Solution 2 - Algorithm

From Wikipedia's article on MD5 (emphasis mine):

> MD5 is a widely used cryptographic hash function

Now CRC32:

> CRC is an error-detecting code

So, as you can see, CRC32 is not a hashing algorithm. That means you should not use it for hashing, because it was not built for that.

And I think it doesn't make much sense to talk about common use, because similar algorithms are used for different purposes, each with significantly different requirements. There is no single algorithm that's best for common use, instead, you should choose the algorithm that's most suited for your specific use.

Solution 3 - Algorithm

It depends on your goals. Here are some examples what can be done with CRC32 versus MD5:

Detecting duplicate files

If you want to check if two files are the same, CRC32 checksum is the way to go because it's faster than MD5. But be careful: CRC only reliably tells you if the binaries are different; it doesn't tell you if they're identical. If you get different hashes for two files, they cannot be the same file, so you can reject them as being duplicates very quickly.

No matter what your keys are, the CRC32 checksum will be one of 2^32 different values. Assuming random sample files, the probability of collision between the hashes of two given files is 1 / 2^32. The probability of collisions between any of N given files is (N - 1) / 2^32.

Detecting malicious software

If security is an issue, like downloading a file and checking the source's hash against yours to see if the binaries aren't corrupted, then CRC is a poor option. This is because attackers can make malware that will have the same CRC checksum. In this case, an MD5 digest is more secure -- CRC was not made for security. Two different binaries are far more likely to have the same CRC checksum than the same MD5 digest.
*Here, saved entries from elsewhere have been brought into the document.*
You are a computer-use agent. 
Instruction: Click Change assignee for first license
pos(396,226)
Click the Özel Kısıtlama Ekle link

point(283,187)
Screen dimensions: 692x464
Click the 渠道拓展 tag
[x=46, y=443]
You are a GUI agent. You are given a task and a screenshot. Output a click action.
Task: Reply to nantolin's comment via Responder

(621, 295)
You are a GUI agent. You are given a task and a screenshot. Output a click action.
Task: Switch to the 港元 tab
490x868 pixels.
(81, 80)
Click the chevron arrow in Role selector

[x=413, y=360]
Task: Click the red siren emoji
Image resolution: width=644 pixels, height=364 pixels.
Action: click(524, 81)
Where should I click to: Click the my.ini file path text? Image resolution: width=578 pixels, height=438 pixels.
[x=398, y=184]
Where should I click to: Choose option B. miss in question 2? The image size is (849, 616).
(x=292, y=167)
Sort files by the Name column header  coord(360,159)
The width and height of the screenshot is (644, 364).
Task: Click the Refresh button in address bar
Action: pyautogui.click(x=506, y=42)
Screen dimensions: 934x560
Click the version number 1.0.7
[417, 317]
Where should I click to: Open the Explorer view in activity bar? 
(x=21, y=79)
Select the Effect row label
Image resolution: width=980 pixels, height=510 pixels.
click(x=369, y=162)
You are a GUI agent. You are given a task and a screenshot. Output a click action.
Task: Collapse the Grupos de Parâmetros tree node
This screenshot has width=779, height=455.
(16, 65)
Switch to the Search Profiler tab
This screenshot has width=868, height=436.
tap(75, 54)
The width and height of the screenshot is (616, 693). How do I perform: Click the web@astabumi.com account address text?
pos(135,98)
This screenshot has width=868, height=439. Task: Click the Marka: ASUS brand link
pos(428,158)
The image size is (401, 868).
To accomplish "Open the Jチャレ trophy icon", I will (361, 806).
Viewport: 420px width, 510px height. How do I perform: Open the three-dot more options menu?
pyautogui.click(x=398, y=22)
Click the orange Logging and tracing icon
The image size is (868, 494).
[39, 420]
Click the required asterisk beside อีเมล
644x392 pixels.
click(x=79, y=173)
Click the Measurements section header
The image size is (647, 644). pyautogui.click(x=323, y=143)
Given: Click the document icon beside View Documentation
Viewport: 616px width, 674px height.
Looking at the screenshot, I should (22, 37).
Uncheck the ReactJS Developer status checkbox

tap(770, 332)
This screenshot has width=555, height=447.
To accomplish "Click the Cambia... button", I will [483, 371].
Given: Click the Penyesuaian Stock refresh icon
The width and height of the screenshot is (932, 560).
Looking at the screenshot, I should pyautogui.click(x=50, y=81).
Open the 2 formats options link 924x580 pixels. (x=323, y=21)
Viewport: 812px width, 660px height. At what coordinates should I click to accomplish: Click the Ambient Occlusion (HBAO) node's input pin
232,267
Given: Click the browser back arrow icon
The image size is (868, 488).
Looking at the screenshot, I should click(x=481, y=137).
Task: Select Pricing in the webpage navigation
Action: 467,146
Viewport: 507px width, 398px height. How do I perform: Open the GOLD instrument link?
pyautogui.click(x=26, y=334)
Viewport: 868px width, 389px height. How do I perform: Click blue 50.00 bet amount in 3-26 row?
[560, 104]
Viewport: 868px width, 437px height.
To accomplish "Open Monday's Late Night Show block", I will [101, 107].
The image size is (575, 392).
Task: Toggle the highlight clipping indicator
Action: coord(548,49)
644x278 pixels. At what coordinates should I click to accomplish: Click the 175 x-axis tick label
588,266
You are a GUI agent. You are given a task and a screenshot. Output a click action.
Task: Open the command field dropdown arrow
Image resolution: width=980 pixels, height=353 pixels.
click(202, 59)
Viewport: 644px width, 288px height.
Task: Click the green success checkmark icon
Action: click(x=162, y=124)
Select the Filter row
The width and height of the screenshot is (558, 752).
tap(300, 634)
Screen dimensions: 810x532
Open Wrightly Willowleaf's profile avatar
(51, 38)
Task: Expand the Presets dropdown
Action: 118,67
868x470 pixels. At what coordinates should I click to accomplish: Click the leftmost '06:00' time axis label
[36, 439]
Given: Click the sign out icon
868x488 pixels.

Securing passwords for user authentication

Synchronous (one-way) encryption is usually easier, faster, and more secure than asynchronous (two-way) encryption, so it's a common method to store passwords. Basically, the password will be combined with other data (salts) then the hash will be done on all of this combined data. Random salts greatly reduce the chances of two passwords being the same. By default, the same password will have the same hash for most algorithms, so you must add your own randomness. Of course, the salt must be saved externally.

To log a user in, you just take the information they give you when they log in. You use their username to get their salt from a database. You then combine this salt with the user's password to get a new hash. If it matches the one in in the database, then their login is successful. Since you're storing these passwords, they must be VERY secure, which means a CRC checksum is out of the question.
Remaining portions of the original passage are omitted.